Hanoi is Food is Hanoi
Vietnam is obsessed with food, and food writers are obsessed with Vietnam. So I end up with a lot of smaller, cuisine-based assignments here. Above are some recent outtakes. They’ll be a bit too gritty for newspaper publication, but I really like them. This is what dining in Hanoi looks like to me. It’s nasty, crowded, street-side and alive. It isn’t pho at the Metropole or steamed fish in a villa courtyard. Or it is those things, but it’s these other things, too. Sometimes I feel like a lot of food writers ignore these other things. They obsess over the country’s colonial past and its more watered-down restaurants and perhaps unwittingly temper the pulsing heart of the nation. Its food. Simple.
I’ve always enjoyed reading Sticky Rice because he seems to understand that pulse–the beauty in a bushel of herbs and a bowl of noodles, a small plastic chair and some paper napkins that feel like little more than brittle cardboard stock. Some chopsticks, a litter-strewn sidewalk. Xanthe Clay, the food writer I followed around for The Telegraph, also seemed to understand these things. She was game for it all. Her trip was mostly about pho, and she took several local recommendations to heart when scouring the city for her next bowl. It was refreshing, even if a lot of those places didn’t make it to the final article. In the end, anyone who braves a steaming bowl of noodles amidst the madness that is Dong Xuan Alley on their first afternoon in the capital is alright in my book.
A Week in Markets
I’ve been spending most of this week following around Xanth Clay, a food writer for The Daily Telegraph, and the two owners of Pho Restaurants in London on a multi-day eating extravaganza, from local market stalls and well-known street-side noodle joints to posher cooking classes and more upscale eateries in Hanoi. The above image is an outtake from one of the many market trips we’ve so far made. It’s not the kind of thing that many publications will run, but it’s what I think of when I think of wet markets in the capital. A crowded fish tank, water-splashed concrete and fishing boots. Sometimes purple.
Touring Hanoi
I’ve been running around a lot lately. For work and just for life in general. Taking a lot of photographs of things I wouldn’t normally be taking photographs of. Looking for more details, both close up and far away. It’s funny how much of the city I miss while I’m driving around, that I really never photograph the temples and monuments in Hanoi that are perhaps most photographed, by tourists and snap-happy locals alike. But a recent travel job has been sending me all around the capital, to all the places I generally avoid like the plague. And it hasn’t been all bad. I still say sitting with a cup of iced coffee along a particularly busy sidewalk and spending your afternoon people-watching is much more fun than running around all red and sweaty trying to see the next history museum, but if after you finish that cup of coffee you want to do something more traditional, maybe it’s a little worth it.

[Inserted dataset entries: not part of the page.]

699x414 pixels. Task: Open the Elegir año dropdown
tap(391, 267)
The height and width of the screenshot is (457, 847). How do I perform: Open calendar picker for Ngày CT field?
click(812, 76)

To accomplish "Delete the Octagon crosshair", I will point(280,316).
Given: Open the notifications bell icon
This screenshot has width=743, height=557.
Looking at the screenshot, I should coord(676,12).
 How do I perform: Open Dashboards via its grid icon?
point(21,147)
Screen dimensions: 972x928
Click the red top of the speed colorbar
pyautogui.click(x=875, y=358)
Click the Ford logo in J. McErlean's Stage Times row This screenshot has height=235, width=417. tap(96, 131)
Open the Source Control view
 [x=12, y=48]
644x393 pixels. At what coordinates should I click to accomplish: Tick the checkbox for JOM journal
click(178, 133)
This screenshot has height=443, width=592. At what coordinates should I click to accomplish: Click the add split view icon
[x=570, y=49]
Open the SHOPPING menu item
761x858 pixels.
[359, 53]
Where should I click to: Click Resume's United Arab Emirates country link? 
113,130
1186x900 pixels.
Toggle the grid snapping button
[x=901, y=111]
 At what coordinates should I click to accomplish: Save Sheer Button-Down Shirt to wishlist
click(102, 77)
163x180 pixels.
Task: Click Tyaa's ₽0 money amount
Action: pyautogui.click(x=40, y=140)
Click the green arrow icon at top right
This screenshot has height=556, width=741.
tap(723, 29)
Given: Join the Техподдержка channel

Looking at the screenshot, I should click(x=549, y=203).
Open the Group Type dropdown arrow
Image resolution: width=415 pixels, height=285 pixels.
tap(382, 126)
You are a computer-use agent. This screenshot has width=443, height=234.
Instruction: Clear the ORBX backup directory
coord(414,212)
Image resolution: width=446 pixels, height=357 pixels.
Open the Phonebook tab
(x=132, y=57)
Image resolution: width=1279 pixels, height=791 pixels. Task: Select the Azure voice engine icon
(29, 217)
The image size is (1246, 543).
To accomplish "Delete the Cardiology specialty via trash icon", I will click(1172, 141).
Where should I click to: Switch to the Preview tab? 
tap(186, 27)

The top image is Ngoc Son Temple, in the centre of Hoan Kiem Lake, in the center of the Old Quarter. As well as Nguyen Qui Duc’s ode to Uncle Ho by way of Andy Warhol. Duc is the owner/proprietor of a hip little cafe bar that gets written about all over the world, called Tadioto. The second image is two views over the city from the new rooftop bar in Pacific Place. Hanoi doesn’t have the grandest aerial views, but it tries. Third down is a dragon carving at Quan Thanh Temple, near West Lake, and a swan boat adrift on the lake’s surface. Rumor has it that lust-ridden teenagers like to take rides out onto those calm blue waters and make waves, but I wouldn’t know. The fourth image is the Hanoi Opera House and the Ho Chi Minh Mausoleum. I don’t think I’m the first person to photograph either place. Fifth down is a diptych from the Vietnamese History Museum, which is actually much cooler than it sounds. And last is some scratchings on a stone slab at the Temple of Literature, and an outside view of the Presidential Palace.
So what does it all mean? I don’t know. But I liked playing tourist for a few days. I liked being expected to be taking pictures of a lot of these things. I could just kind of smile and not worry about upsetting anyone. Except for the guard at the mausoleum. But even he seemed sorry he had to shoo me away. I hope he got over it.